Three Things Digital Creatives Can Learn from Hip Hop Beatmakers
One of my biggest interests over the last couple of years has been building beats. For the uninitiated, “beats” in this context equals instrumental hip hop tracks, focused mostly on texture, juxtaposition and getting a good head nod going. You can hear my take on this art form here, but that’s not really what this post is about.
Damu the Fudgemunk is a musician who has been using YouTube to showcase his approach to making beats for a few years now. He’s garnered a solid reputation and landed production gigs by using YouTube to get his name and style out there. So that’s one reason why he should be interesting to the Fauna Corp faithful – he has brought his art and passion together and built a brand for himself via online video, and people keep tuning in because he’s got skills and charisma.
Damu’s latest video (filmed and edited by JNota) has him playing live drums and talking about his approach to rhythm. I thought this video was especially relevant for Fauna Corp because the production values are solid without being flashy (text overlays in capslock, san-serif fonts, video shot with slight vignette effect, nice saturation, and solid editing), and the subject matter is so particular.
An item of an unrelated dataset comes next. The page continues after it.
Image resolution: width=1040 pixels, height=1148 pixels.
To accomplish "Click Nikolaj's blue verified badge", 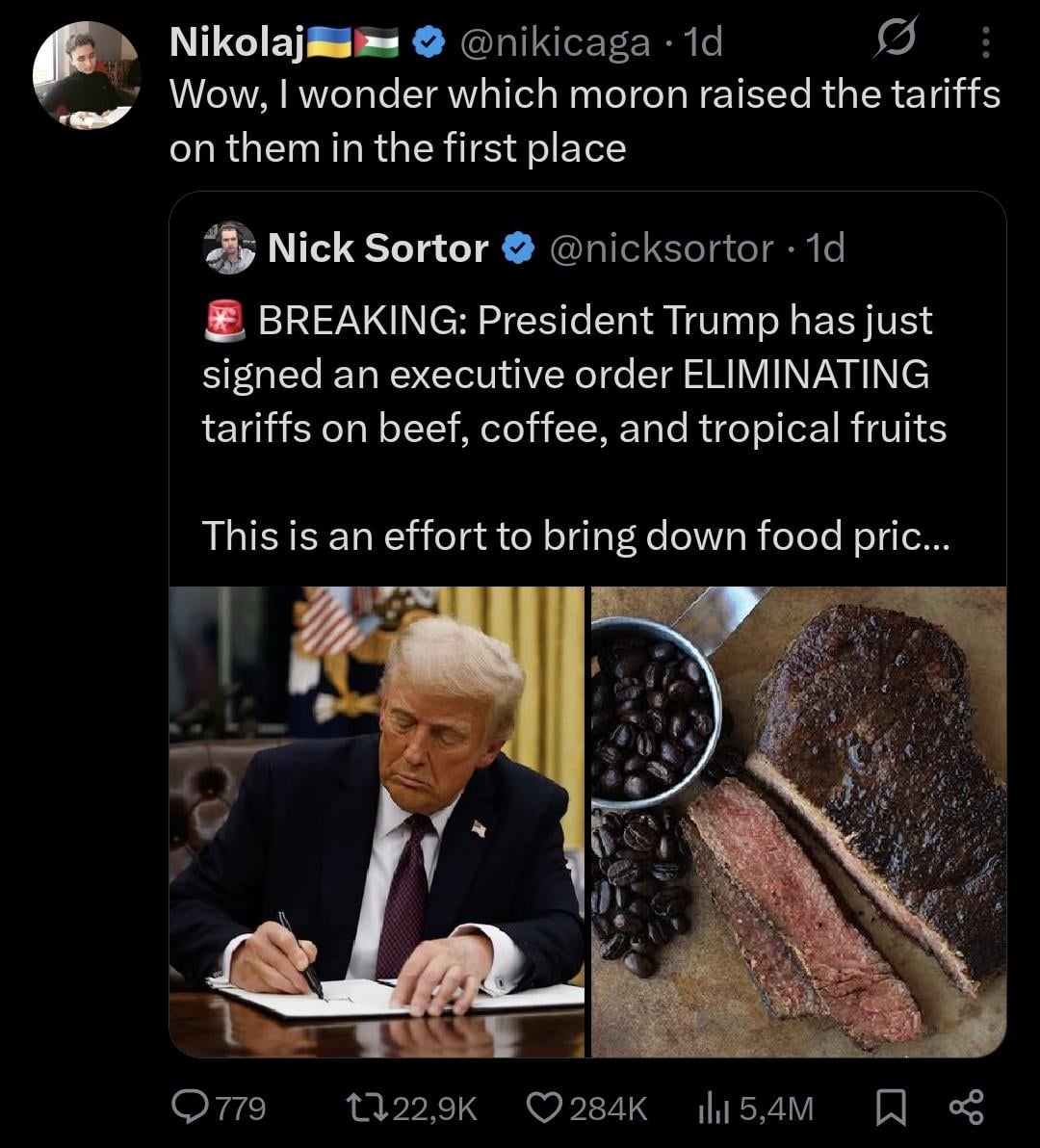I will pos(428,42).
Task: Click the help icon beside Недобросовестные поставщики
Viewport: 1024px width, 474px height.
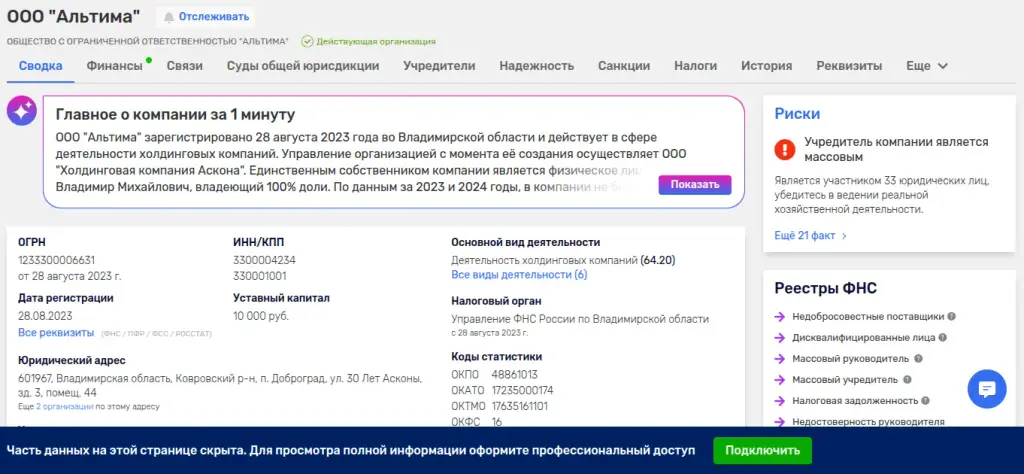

If you are new to the world of beatmaking, the considerations that Damu discusses (poly-rhythms, tone and placement of hi-hats, different producers’ techniques for kick and snare textures, etc.) are the very same ones that beatmakers obsess over every day. For a musical form often referred to as “boom-bap”, It is a style filled with surprising subtlety, and reinterpreting / re-purposing the licks and riffs of previous masters is part of the art. So for Fauna Corp readers that means: learn from the best, lift what you can, make it all your own.
So Damu’s latest video is instructional to Digital Creatives in three ways:
- It shows how being passionate and genuine in online video can be a way to further your craft, reach new audiences and establish your brand;
- It shows how simple, tasteful production techniques can be used to make engaging videos that resonate with audiences both inside and outside your community;
- And it shows how the minutiae of any interest or past-time – whether it is beatmaking, visual art, weird sports, or even political upheaval in Sudan – can be studied and obsessed over so that your own output is a natural (but not unconscious) extension of what you’ve learned, hybridized and interpreted.
Check out Damu’s latest video, and see if you agree that there are things to learn from, regardless of what your digital output is about.